When Petrohawk (NYSE: HK) announced the discovery of a new shale gas field back in October 2008, I think it's fairly safe to say that no one really cared. For one, the financial crisis was in full swing, with Petrohawk's discovery coming just a week after the creation of TARP. Second, natural gas prices had plunged from their mid-year highs. Third, following huge discoveries in the Haynesville, Marcellus, and Horn River Basin, it was hard to get excited about yet another North American shale gas play.

More than two years later, gas prices are still in a rut, but investors and the industry alike are extremely excited about the Eagle Ford. The reason is that this play has turned out to be quite different than it first appeared.

Liquids-rich? We're rich!
Petrohawk's initial discovery, the STS No. 241-1H well in La Salle County, Texas, actually hinted at the Eagle Ford's potential as something more than just another shale gas play. In addition to producing gas at an initial rate of 7.6 million cubic feet per day, the well also kicked out 250 barrels per day of condensate. Condensate pricing is tightly linked with oil prices, making these liquids-rich, so-called "wet gas" wells highly economic even at low gas prices.

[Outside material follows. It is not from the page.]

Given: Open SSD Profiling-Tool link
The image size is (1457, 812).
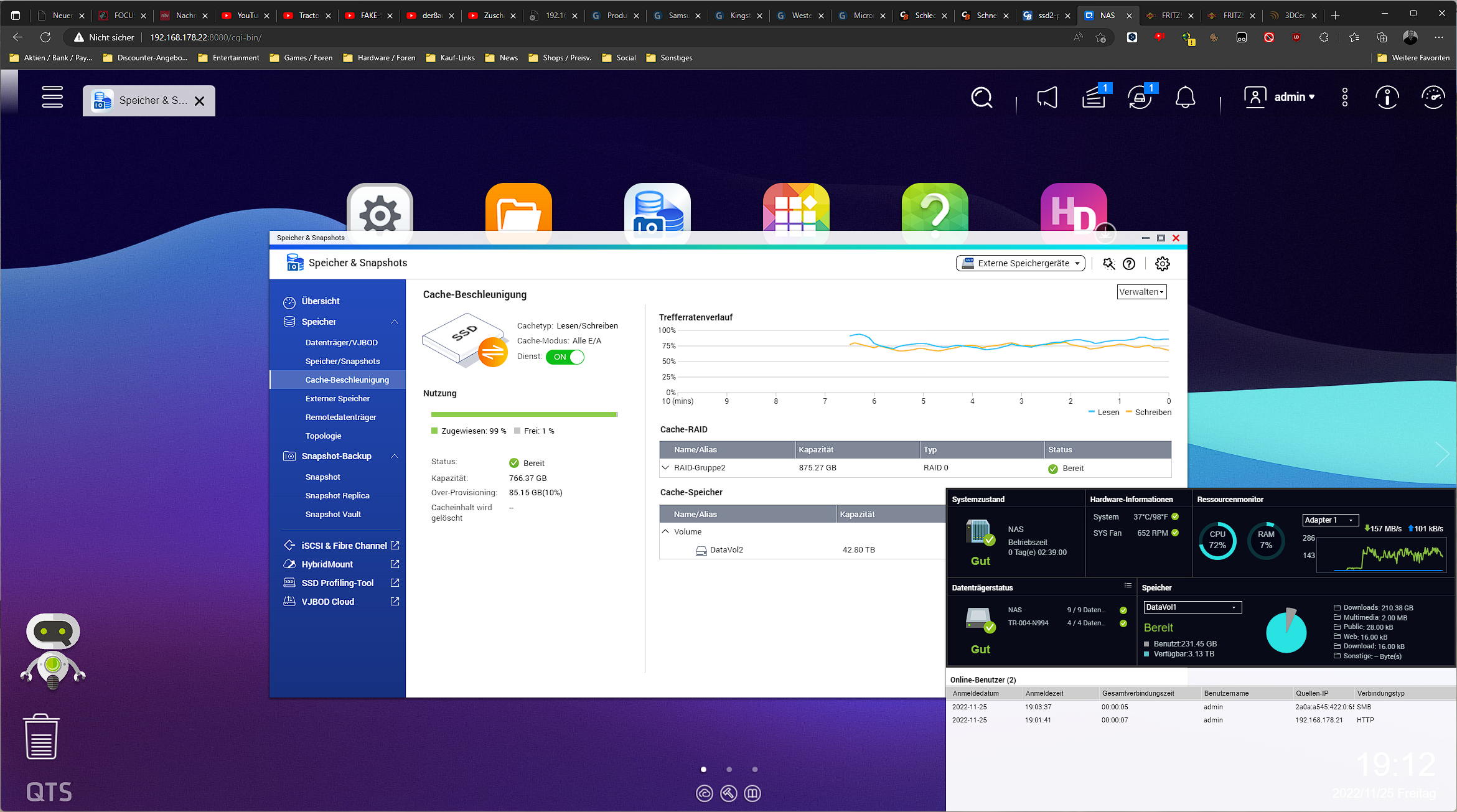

In time it became clear that there are actually three distinct plays within the Eagle Ford -- a dry gas window, a wet gas window, and an oil window. It was also established that the liquids aspect of this play is massive, after EOG Resources (NYSE: EOG) pegged its estimated reserve potential in the oil window at 900 million barrels of oil equivalent. Within days of that announcement, companies including Goodrich Petroleum (NYSE: GDP) and Carrizo Oil & Gas (Nasdaq: CRZO) announced leasehold acquisitions in the play. The Eagle Ford pile-on has continued unabated, with over 100 rigs now running in the play.

Breaking it down
This month, EOG released an updated slide presentation on its Eagle Ford asset, which is what prompted me to take another look at the play. The company continues to peg its reserve potential (not proved reserves) at 900 million barrels equivalent, with 77% of that figure represented by crude oil. The company has also broken its acreage position into an Eastern and Western province, with the Eastern area showing higher reserves per well and better initial production rates. This is supported by Petrohawk's characterization of its Black Hawk prospect in Gonzales County as the most economic asset in the company's portfolio at current prices. To the west, it appears that longer laterals are required to compensate for thinner sections of reservoir rock.

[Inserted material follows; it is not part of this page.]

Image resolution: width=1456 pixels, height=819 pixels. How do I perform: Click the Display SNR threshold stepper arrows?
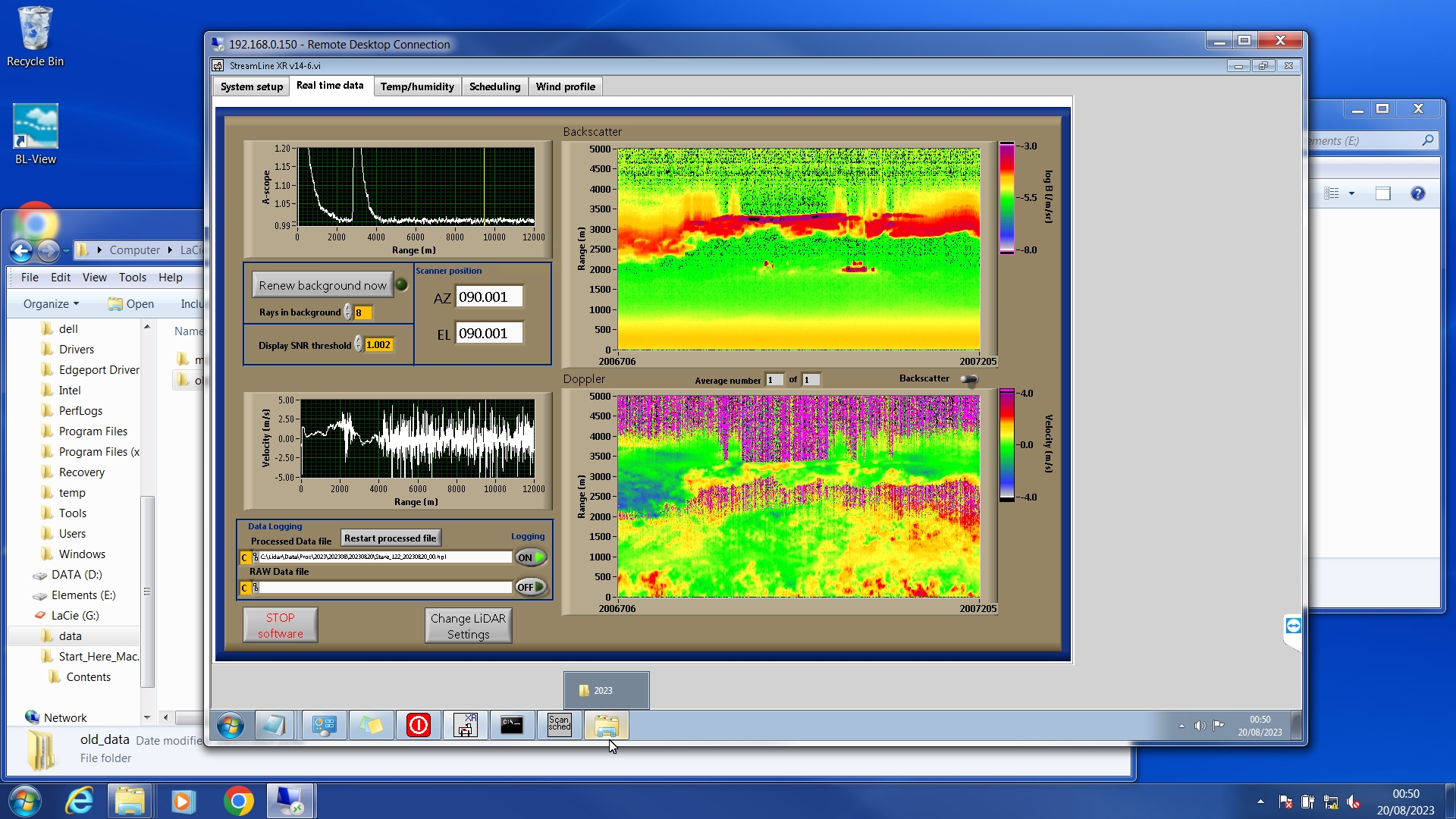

In terms of drilling costs and per-well ultimate oil recoveries (EURs), company estimates vary widely -- even within the same company! Crimson Exploration's (Nasdaq: CXPO) expected well costs range from $4 million to $10 million, depending on what area of the play they're modeling. Petrohawk pegs its Red Hawk EURs as low as 150,000 barrels of oil equivalent and its Black Hawk EURs as high as 750,000 boe.

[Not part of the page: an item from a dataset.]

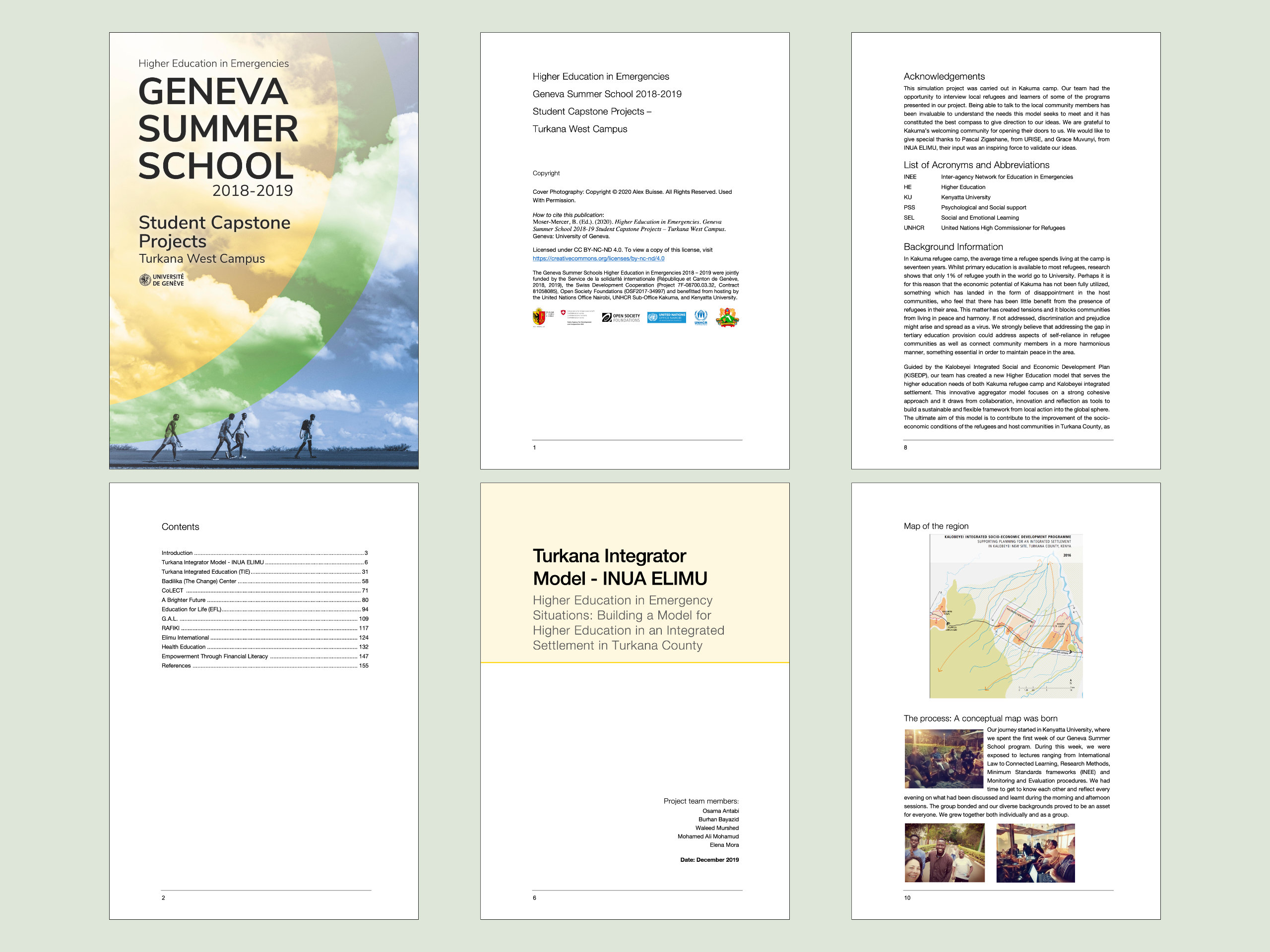Jump to Badilika (The Change) Center entry
The image size is (1270, 952).
tap(198, 581)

All Eagle Ford acreage is not created equal
Not even close. By EOG's count, the play spans no fewer than 15 different counties. There are sweet spots, and there are not-so-sweet spots. The economics of these prospects will vary dramatically. Just because acreage lies in the oil window, doesn't mean all of the other requisite conditions are in place for commercial production. An asset in the condensate window, such as Rosetta Resources' (Nasdaq: ROSE) Gates Ranch project, can be just as economic, or even moreso, than something in the oil window. Dry gas wells, meanwhile, are almost certainly going to be relatively unattractive as long as gas continues to trade at such a huge discount to oil.

So if you haven't yet taken the plunge into an Eagle Ford producer, but are thinking of doing so, make sure you study up on the specific areas within the greater play that your E&P is targeting. Rosetta looks like it has a winner with Gates Ranch and is spending 90% of its 2011 budget in the Eagle Ford. You can't get a much more concentrated bet than that. The valuation is currently on the rich side, in part due to speculation surrounding Rosetta's emerging Southern Alberta Basin play in Montana, but this could make for a strong portfolio addition on a pullback.